# personal role radios



## zak (26 Sep 2004)

Quick question on the personal role radios being used by the athena guys.  In all of the pictures i have seen with guys with PRRs, i have yet to locate a pretzel switch of any sort.  Can anyone fill me in on where its located on teh soldiers bodys.  Aswell do the guys using them find them useful?


----------



## MG34 (27 Sep 2004)

The P switch is located on the radio (side) or can be remote mounted on the wrist,weapon etc.


----------



## chrisp1j (2 Oct 2004)

They should be standard issue. The advantages to having them in combat can hardly be measured. We had them issued to us during CAC, and they saved hours of confusion (and would have saved lives on a real battlefield). Invaluable.


----------



## PPCLI Guy (2 Oct 2004)

Except of course that they are unencrypted...


----------



## Jarnhamar (2 Oct 2004)

I remember working with the little hand held raidios you buy at radio shack. They were perfect for so many situations. (one of the platoons used the GPS/Radio combo but found they were going through aa batteries like mad and the CQ couldnt keep up with the demand)

We were told we were not allowed to use them anymore as a british patrol in iraq was using them and were ambushed because the iraqi guys were listening to the patrols communications. We were told to use military raido's only.


----------



## Parasoldier (2 Oct 2004)

The PRRs are a great tool for inter patrol comms.  You could easily use them in an ORV and pass on info without anyone moving.  So many advantages, plus some are capable of also hooking up to a 521 or 522 radio, giving commanders ability to listen to higher and their unit at the same time.
One reason that we did not use FRS in Op ATHENA was that many IEDs are remote detonated.  Use of FRS may initiate the explosion set by the terrorists.  
The short range on the PRR is good as well.  The enemy would have to be in your patrols immediate vicinity to hear anything (if they had the freq) and by this time you are probably a couple of seconds away from engaging them.
We use FRS for trg on exercise, but only for admin purposes.  The PRRs are coming.


----------



## chrisp1j (2 Oct 2004)

They dont have to be encrypted as they arent command level radios. Most of the chatter on our frequencies occured during our firefights, and was used to locate people and organize. I agree that it would be easy to tap into those frequencies, but there was no information important to the overall attack going over those nets (not to mention the fact that there are tons of frequencies, so the eavesdropper would have no idea which section was saying what).


----------



## PPCLI Guy (2 Oct 2004)

chrisp1j said:
			
		

> They dont have to be encrypted as they arent command level radios. Most of the chatter on our frequencies occured during our firefights, and was used to locate people and organize. I agree that it would be easy to tap into those frequencies, but there was no information important to the overall attack going over those nets (not to mention the fact that there are tons of frequencies, so the eavesdropper would have no idea which section was saying what).

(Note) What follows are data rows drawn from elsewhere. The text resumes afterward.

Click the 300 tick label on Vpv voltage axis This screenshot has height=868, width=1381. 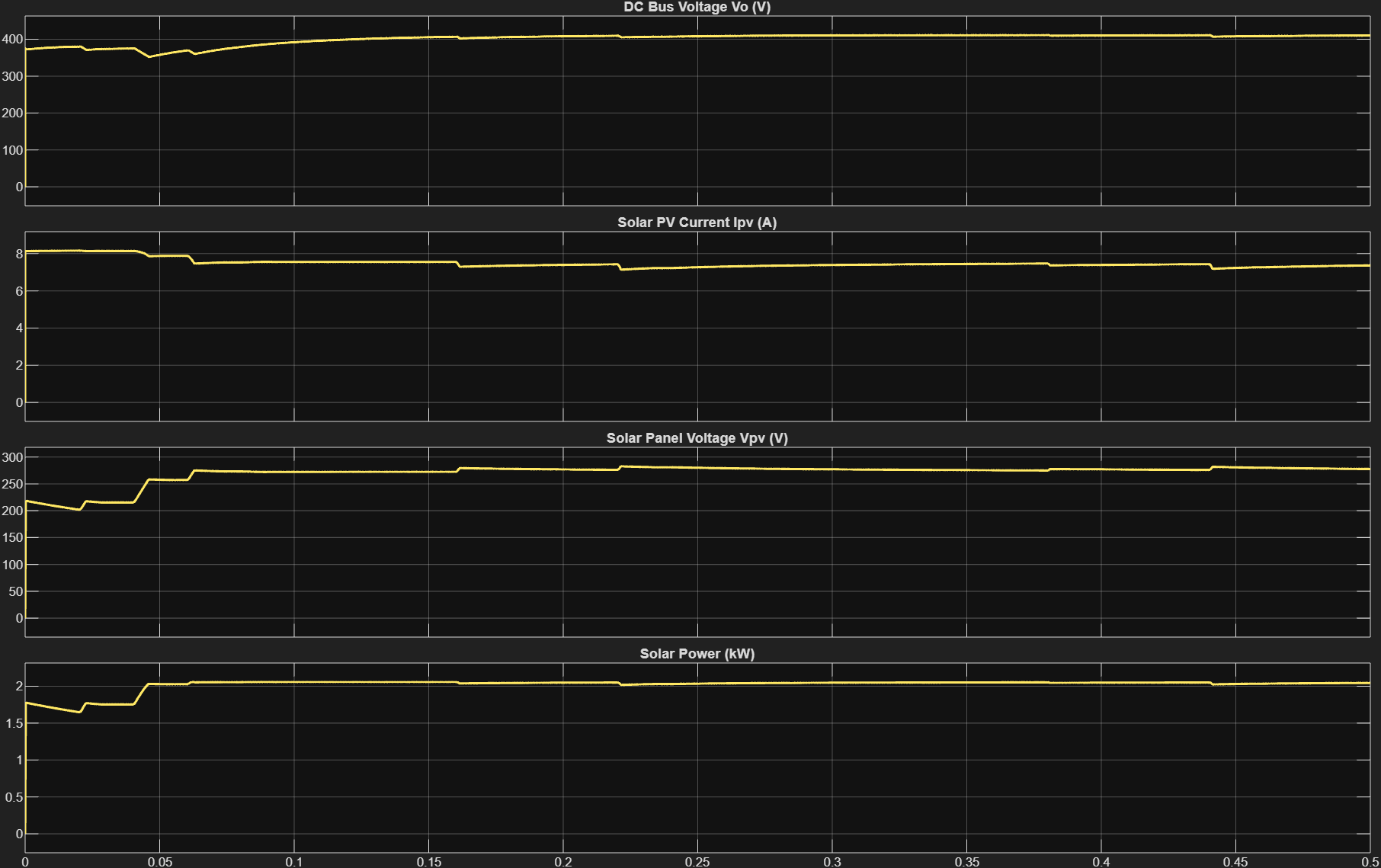[x=13, y=457]
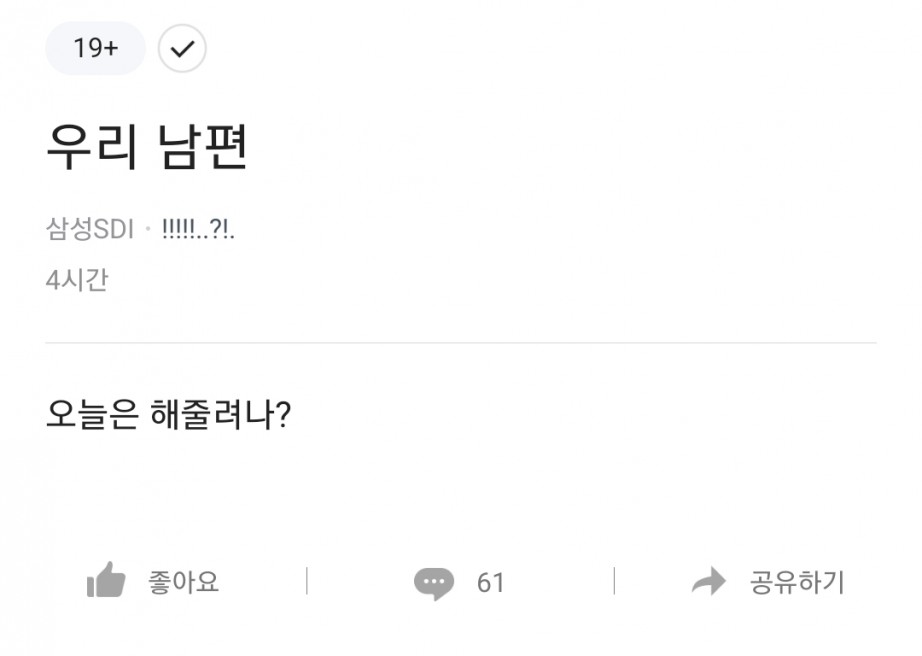Click the share arrow icon
The width and height of the screenshot is (922, 656).
point(709,582)
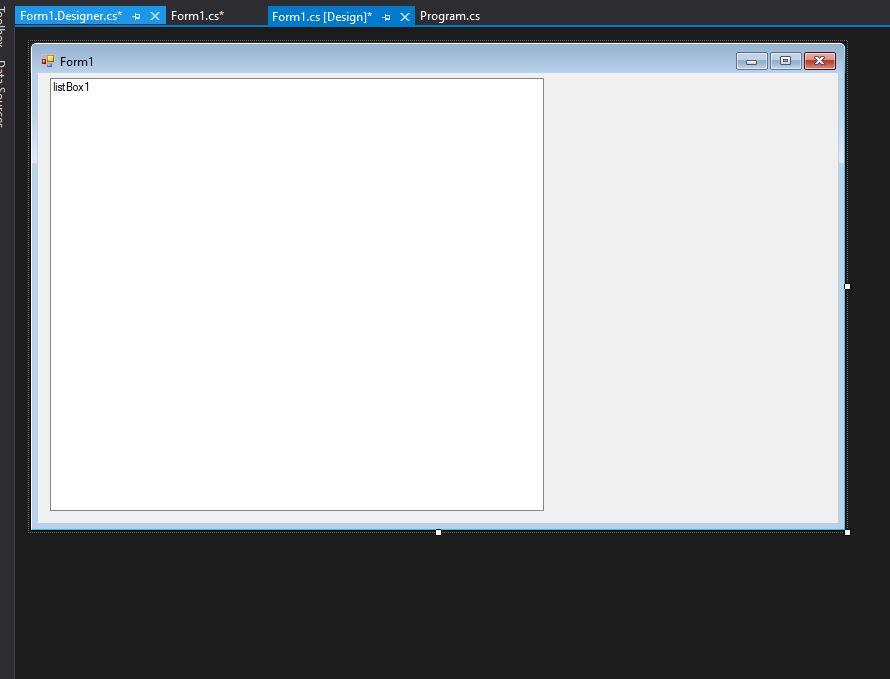The width and height of the screenshot is (890, 679).
Task: Select the listBox1 control
Action: pos(296,295)
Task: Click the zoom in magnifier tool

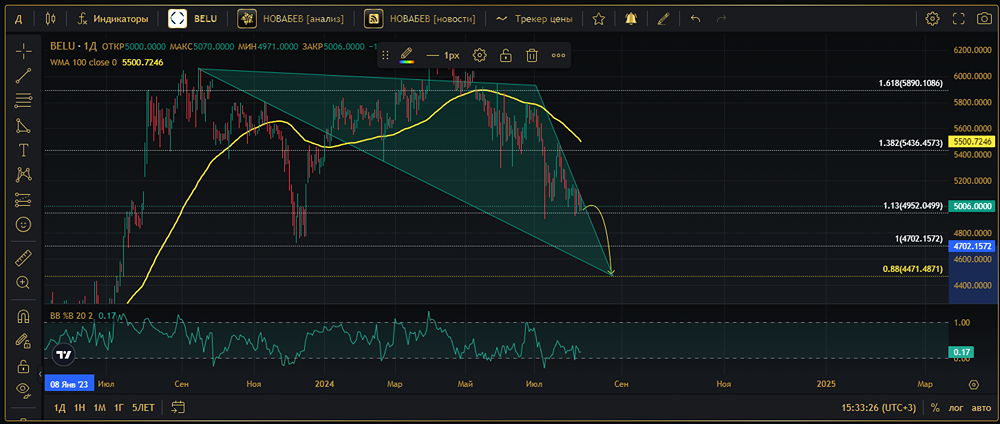Action: pyautogui.click(x=23, y=283)
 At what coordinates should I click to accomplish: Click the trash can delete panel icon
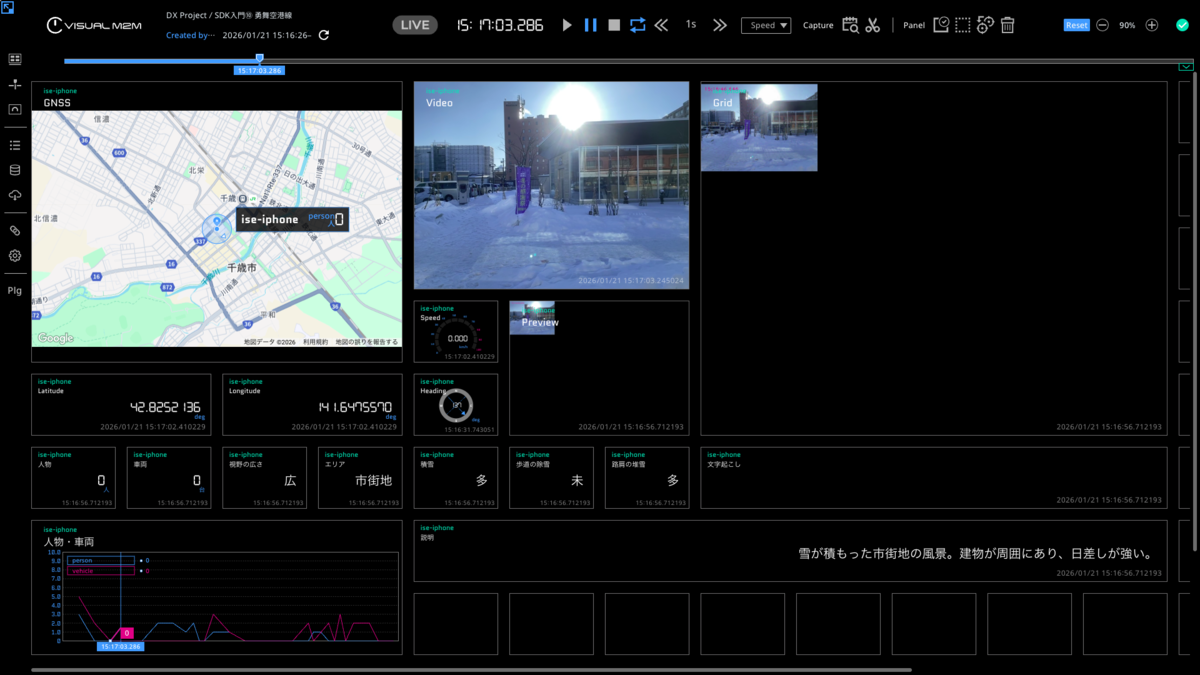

Fair enough - the info that you were sending was immediate, and would be difficult to act on immediately.  Having said that, you would be amazed at the amount of nfo that can be divined from a low-level chat net (perhaps a Sigs type could weigh in here).

When I had my Light Company, we were fortunate enough to have 522 (you kow - the little ones) down to Section level.  This meant that we could run an "all inform" Company chat net - and it was secure.  We very quickly worked out SOPs such that when I spoke, chat stopped, and it worked very well.


----------



## Parasoldier (2 Oct 2004)

We tried the "all inform" Company chat net and found advantages and disadvantages.
Advantages would be the quick passage of information and everyone was in the know.
Disadvantages - for example, the OC does not want to hear a Pl Comd sorting out a fwd Op.  That combined with working with other arms such as Eng, Arty, and Armoured (we know how they like to talk on the radio) caused for a very hectic airway.  It was all good when the OC would talk, but sometimes trying to get the Pl info up to the OC was an issue.

Agreed that 522 are valuable at the Sect lvl, it was really effective on a Pl net (separate freq).  The Pl Comd could monitor both Coy and Pl nets.  Once we got our hands on the PRR, sect comd and pl comd could speak to their troops and listen to the 522 at the same time.  Very effective for dismounted ops.  We still watched what we said on the PRRs as they are not secure.  That is when that old 77 set training kicked in!


----------



## baboon6 (14 Dec 2004)

I know what the 521 radio is but what is the 522?


----------



## dw_1984 (14 Dec 2004)

522s are the backpack style radios.  big box w/ a display and keypad.  I BELIEVE they are used to program the smaller 521s.


----------



## Cooper (14 Dec 2004)

> I BELIEVE they are used to program the smaller 521s.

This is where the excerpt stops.